As I continue to play with the IPD, I created code to genetically evolve IPD strategies to see if cooperation could be borne out of random behaviours. I used the standard GA I’ve created in Wintermute, with each agent represented by the five weights detailed in my last post and with fitness calculated as the average points earned in each bout (this was subtracted from 5 in order to allow the GA to search for a minimum). I then created a population of 500 agents with a mutation and elitism rate of 0.5% per generation.
It took me a while to tweak the GA to start working, but I finally got it with fascinating results. Here is a chart of the distribution of strategies along with the best fitness for each iteration:
Over the first 200 generations, defecting strategies (All-D and Spiteful) are by far the dominant strategies. At this point though, TFT invades the population and within 100 generations, it makes up more than half of the population. However, TFT quickly crumbles with Pavlov and Spiteful picking up the remainder of the slack. Interestingly, All-D never recovers and doesn’t exceed a single-digit percentage after that.
More interesting however is the cycles that the world enters into, with strategies exploiting each other over successive generations. It looked like TFT and Pavlov enjoy longer and longer periods of “prosperity” and running the GA for 2,000 iterations caused the TFT strategy to ultimately win, sometimes taking 96% of the total population.
However, despite wild swings in the dominant strategies, neither the average fitness or the best fitness change much at all past the 200-300th iteration, with both fitnesses hovering just above 2 (meaning that strategies are scoring ‘3’, the reward payoff). What I did notice was that the initial starting weight nearly always quickly converged to “Cooperate” in the most successful strategies, making all evolved strategies “nice”.
Next was to introduce noise to see if a strategy such as Pavlov would evolve as many have noted. Introducing noise at a very high level (10%) simply caused an All-D strategy to rocket to the top and no other strategies could gain a foothold. At 5%, All-D was the biggest strategy until about the 1000th generation when Spiteful took hold, followed by TFT and Pavlov. At 2.5% noise, All-D was superceded quickly with Spiteful and TFT vying for dominant position. In this case though, the fitnesses varied much more significantly and oscillated quite regularly. However, Pavlov seemed to gain little additional traction compared to previous runs despite numerous tweaks.
Finally, I wanted to see if running the simulation longer would “breed” further cooperation. It did seem that running a larger population over a larger number of generations, started to create more cooperative strategies like one I named “Forgive” (1, 0, 1, 1) which will defect in response to a Sucker’s payout but will otherwise always cooperate.

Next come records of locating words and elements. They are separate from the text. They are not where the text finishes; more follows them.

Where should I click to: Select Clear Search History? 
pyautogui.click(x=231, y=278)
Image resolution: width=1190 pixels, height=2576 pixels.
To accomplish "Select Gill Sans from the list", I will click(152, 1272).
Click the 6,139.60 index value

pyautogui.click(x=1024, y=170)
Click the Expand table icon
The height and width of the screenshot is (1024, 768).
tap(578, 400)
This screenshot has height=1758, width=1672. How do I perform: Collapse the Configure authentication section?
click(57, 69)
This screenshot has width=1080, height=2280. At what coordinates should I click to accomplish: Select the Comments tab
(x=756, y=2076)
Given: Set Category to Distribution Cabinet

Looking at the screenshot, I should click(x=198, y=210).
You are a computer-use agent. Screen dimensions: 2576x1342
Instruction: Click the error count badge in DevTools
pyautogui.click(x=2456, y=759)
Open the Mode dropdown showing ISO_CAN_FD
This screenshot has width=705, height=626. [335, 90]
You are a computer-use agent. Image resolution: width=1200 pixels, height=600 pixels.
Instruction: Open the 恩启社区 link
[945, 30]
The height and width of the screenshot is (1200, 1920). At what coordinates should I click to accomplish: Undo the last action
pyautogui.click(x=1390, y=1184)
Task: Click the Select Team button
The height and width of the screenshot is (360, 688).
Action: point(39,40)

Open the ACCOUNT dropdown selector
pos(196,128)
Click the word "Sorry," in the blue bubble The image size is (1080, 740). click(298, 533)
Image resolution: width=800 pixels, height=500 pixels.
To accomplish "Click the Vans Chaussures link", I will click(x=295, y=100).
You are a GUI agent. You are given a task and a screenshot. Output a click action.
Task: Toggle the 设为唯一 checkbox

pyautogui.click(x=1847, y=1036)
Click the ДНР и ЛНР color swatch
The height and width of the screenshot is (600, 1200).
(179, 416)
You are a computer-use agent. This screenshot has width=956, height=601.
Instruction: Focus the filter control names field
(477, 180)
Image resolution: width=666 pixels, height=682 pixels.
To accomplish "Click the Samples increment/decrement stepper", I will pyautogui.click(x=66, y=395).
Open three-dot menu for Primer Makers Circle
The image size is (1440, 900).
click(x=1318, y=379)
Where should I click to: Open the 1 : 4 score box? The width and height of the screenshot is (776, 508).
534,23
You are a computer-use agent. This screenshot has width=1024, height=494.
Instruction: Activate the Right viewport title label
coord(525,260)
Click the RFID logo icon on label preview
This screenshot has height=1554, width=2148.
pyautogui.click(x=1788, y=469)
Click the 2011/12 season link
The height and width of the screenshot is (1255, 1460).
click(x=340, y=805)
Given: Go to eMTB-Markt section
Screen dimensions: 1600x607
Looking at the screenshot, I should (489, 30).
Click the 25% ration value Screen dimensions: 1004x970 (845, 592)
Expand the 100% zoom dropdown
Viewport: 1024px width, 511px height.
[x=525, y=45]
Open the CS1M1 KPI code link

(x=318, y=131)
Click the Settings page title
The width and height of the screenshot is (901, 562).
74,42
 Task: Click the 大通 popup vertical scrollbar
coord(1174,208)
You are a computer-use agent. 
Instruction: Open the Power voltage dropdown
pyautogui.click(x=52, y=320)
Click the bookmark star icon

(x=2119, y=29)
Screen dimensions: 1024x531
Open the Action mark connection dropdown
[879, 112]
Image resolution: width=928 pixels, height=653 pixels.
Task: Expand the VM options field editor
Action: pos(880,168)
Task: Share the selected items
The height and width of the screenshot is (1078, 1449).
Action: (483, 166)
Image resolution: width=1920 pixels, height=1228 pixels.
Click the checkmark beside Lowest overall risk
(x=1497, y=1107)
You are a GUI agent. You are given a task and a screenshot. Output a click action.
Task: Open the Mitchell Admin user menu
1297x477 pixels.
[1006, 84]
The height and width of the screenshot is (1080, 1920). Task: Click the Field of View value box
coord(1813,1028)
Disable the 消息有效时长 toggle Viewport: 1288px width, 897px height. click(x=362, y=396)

This has all the traits of a successful strategy, as per Axelrod’s original observations, of being “nice”, “retaliating”, “forgiving” and “non-envious”. However, this strategy never evolved into an even more cooperative behaviour, as a TFT or Spiteful strategy would exploit the inherent naivety in the population.
This has been very interesting, but I have some thoughts on expanding this:
- My fitness function seems to limit the GA’s ability to search beyond strategies that average a Reward payout. While this was useful for this experiment, how would you continue to force evolutionary pressure on these strategies?
- Co-evolving the payoff matrix? Which way would this drag the population?
- Would more complex strategies (such as TF2T etc.) enable greater diversity and therefore produce a more cooperative populations?
- Would running a very large population over a much greater number of iterations (Ball spoke about 92,000 generations) generate different results? My initial findings are pretty cyclical in nature…but it is hard to determine how the GA would do long-term.
If people have any interesting results to share, please let me know!